The Federal Highway Administration told ODOT this week it is rescinding approval of the environmental assessment it gave in 2020 to a previous iteration of the project which found there was no significant impact to the local area.
Following nearly two years of community and stakeholder input, Gov. Kate Brown in August directed the Oregon Transportation Commission to pursue the project under “Hybrid Option 3.”
This option would essentially tunnel the freeway through the area and allow for light development and revitalization of the Albina District, a former city and once vibrant Black neighborhood which was razed when the road was first constructed.
According to Tia Williams, communications director of ODOT’s urban mobility office, the requirement to complete a new environmental assessment could put the project back an additional five to six months.
Despite the potential delay, Williams said, ODOT still expects the project to break ground in 2023.
Rose Quarter Project Director Megan Channell said that updating the environmental assessment is an important step to advancing the community’s preferred option.
“With guidance from, and in partnership with the FHWA, we can still begin construction on time in 2023, creating jobs we know are important to the community and providing congestion relief that is critical to commuters and our economy,” Channell said.
According to ODOT, updating the environmental assessment involves reviewing the scope of the project and evaluating its impact to the local community and region.
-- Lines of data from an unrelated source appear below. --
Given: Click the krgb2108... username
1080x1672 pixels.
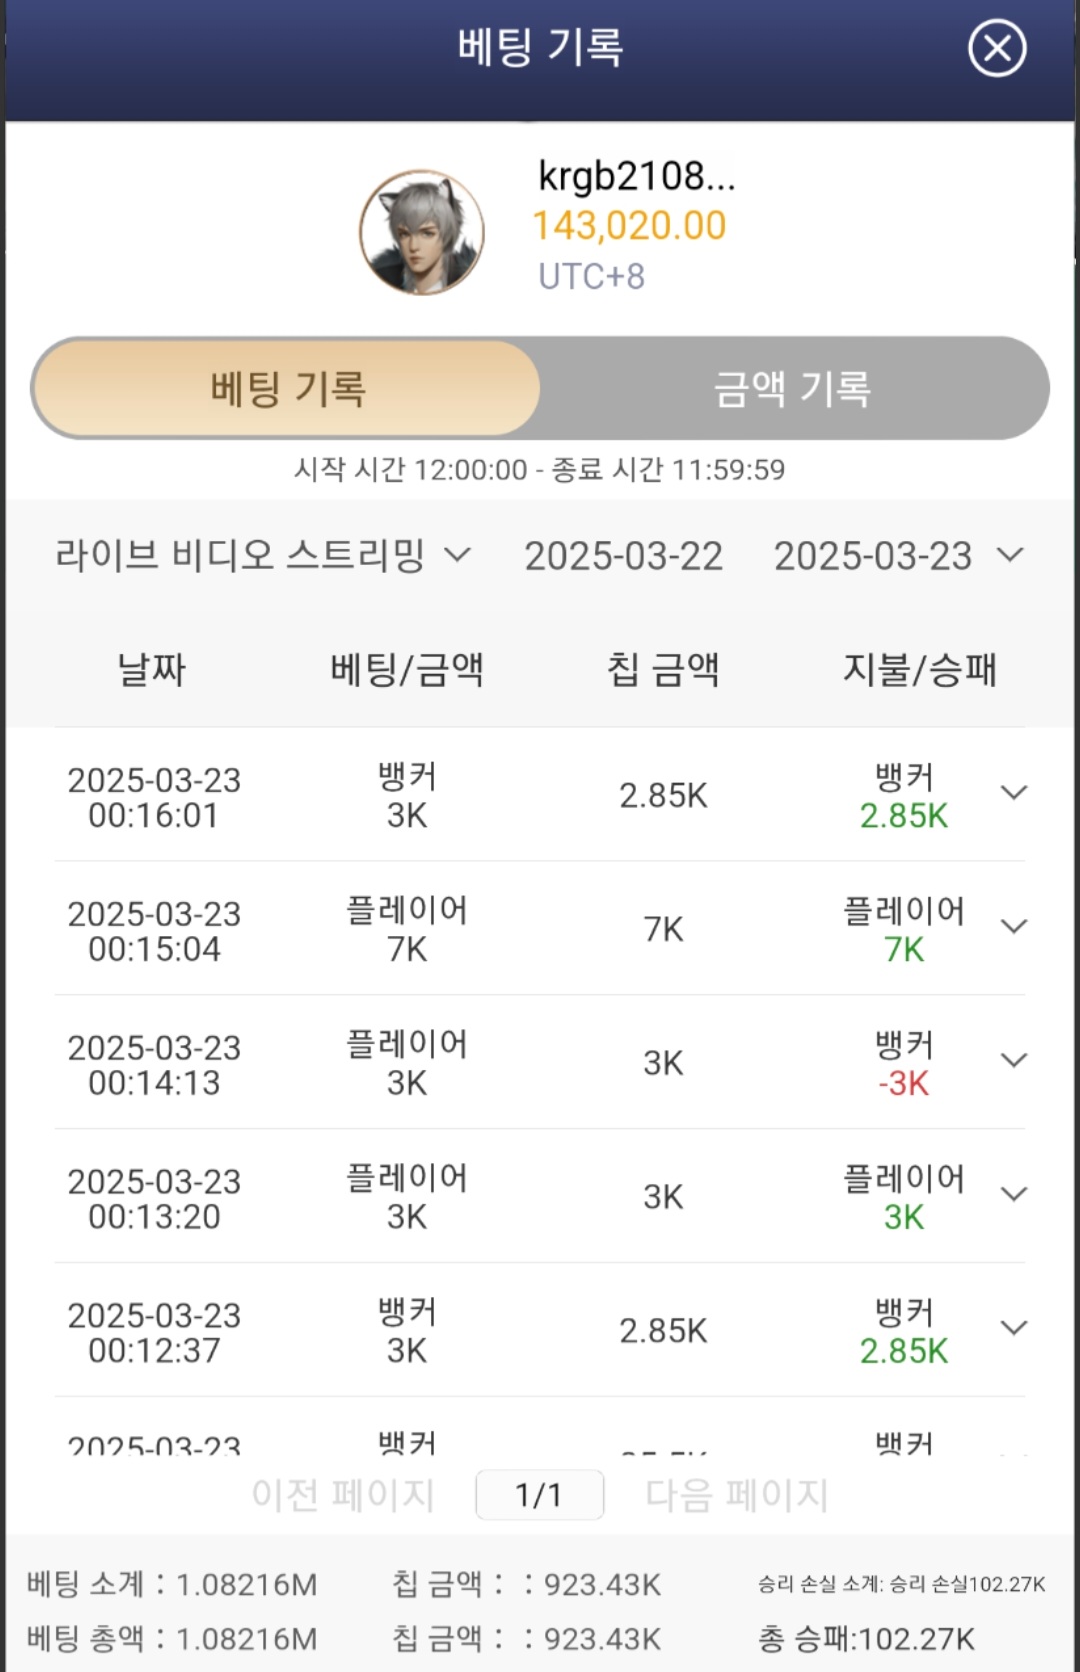Looking at the screenshot, I should (x=636, y=176).
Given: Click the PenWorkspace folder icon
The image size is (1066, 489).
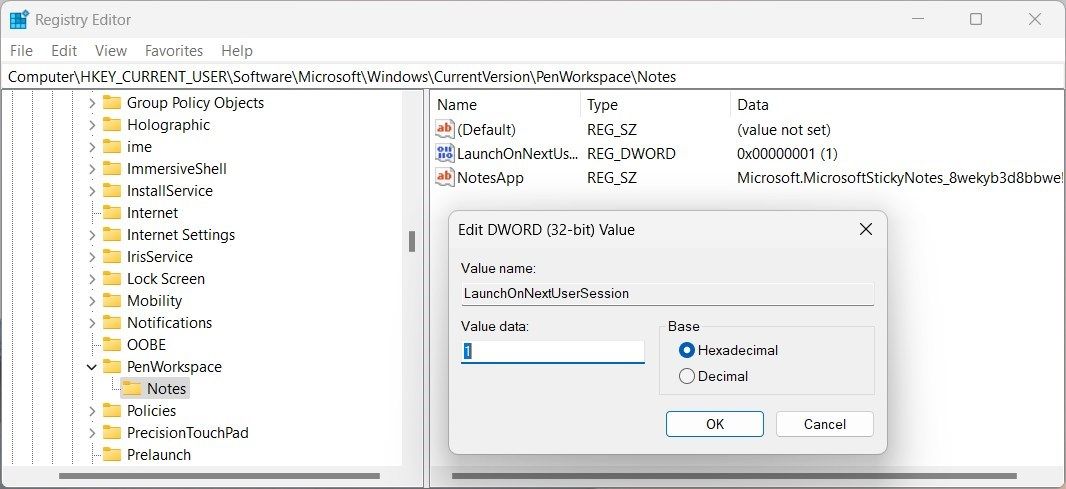Looking at the screenshot, I should pyautogui.click(x=111, y=367).
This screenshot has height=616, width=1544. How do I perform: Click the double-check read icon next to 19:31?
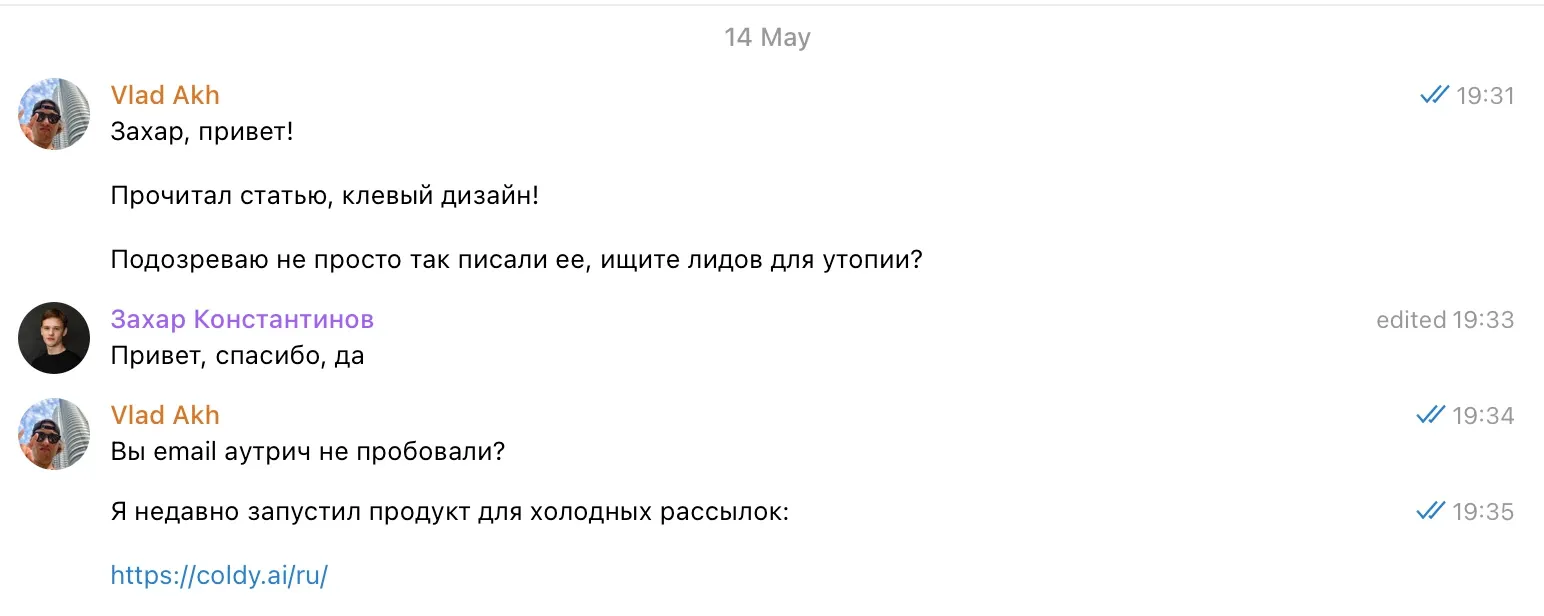1434,95
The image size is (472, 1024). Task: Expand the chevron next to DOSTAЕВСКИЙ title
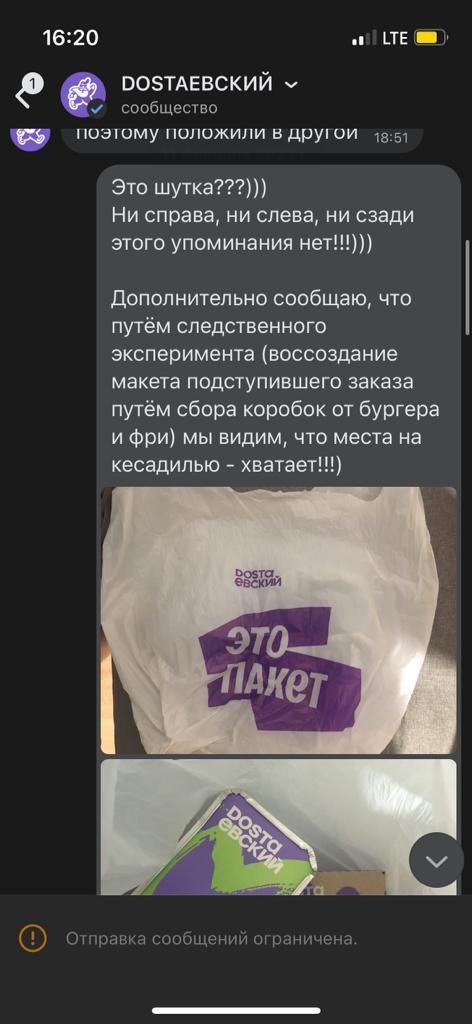tap(292, 85)
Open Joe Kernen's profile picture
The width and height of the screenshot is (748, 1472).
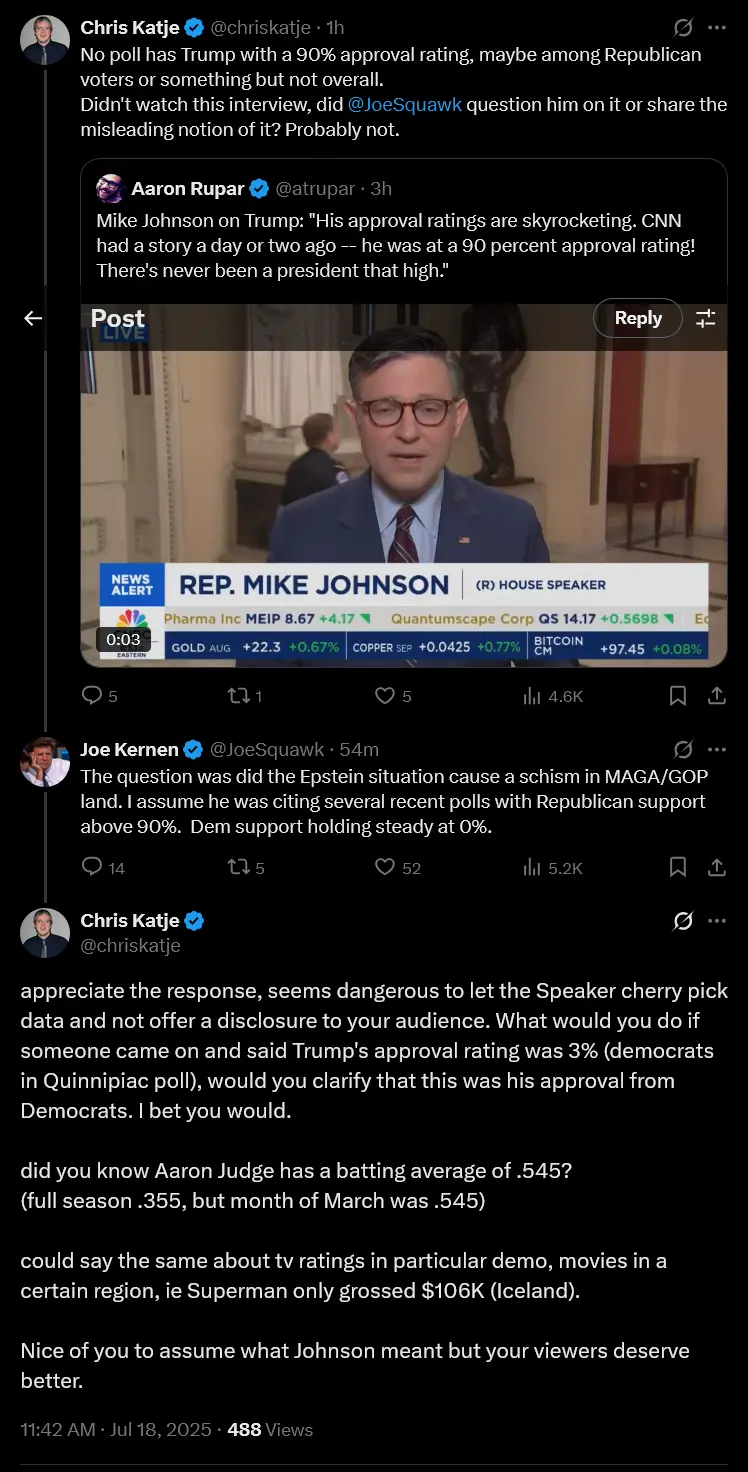45,762
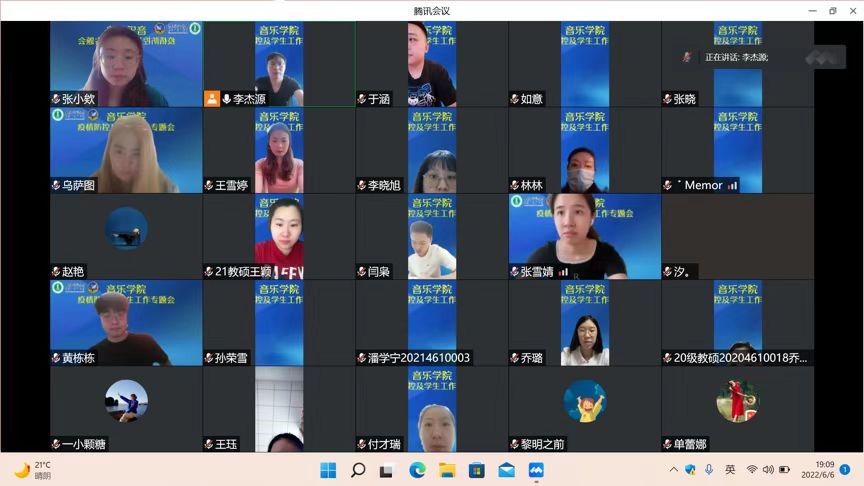Open File Explorer from the taskbar

tap(447, 470)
Direction from the federal government to address the impact of the new project option comes as city and statewide leaders work to find solutions for the relocation of Harriet Tubman Middle School which abuts the interstate’s eastern edge just to the north of the Rose Quarter.
Transportation commissioners approved advancing the project under the new option back in September and directed ODOT staff in charge of financing the project to present an updated cost estimate for the project, which is expected to exceed $1.3 billion, at a Jan. 20 meeting.
According to ODOT, the transportation commission will hold off on receiving an updated estimate until conversations with federal officials conclude, regarding what funding is available to Oregon — for this project and others – from President Joe Biden’s Infrastructure Investment and Jobs Act.
State transportation officials are also watching closely as Congress continues to try to pass the President’s Build Back Better initiative which could also contain significant dollars for road infrastructure projects that align with social equity goals.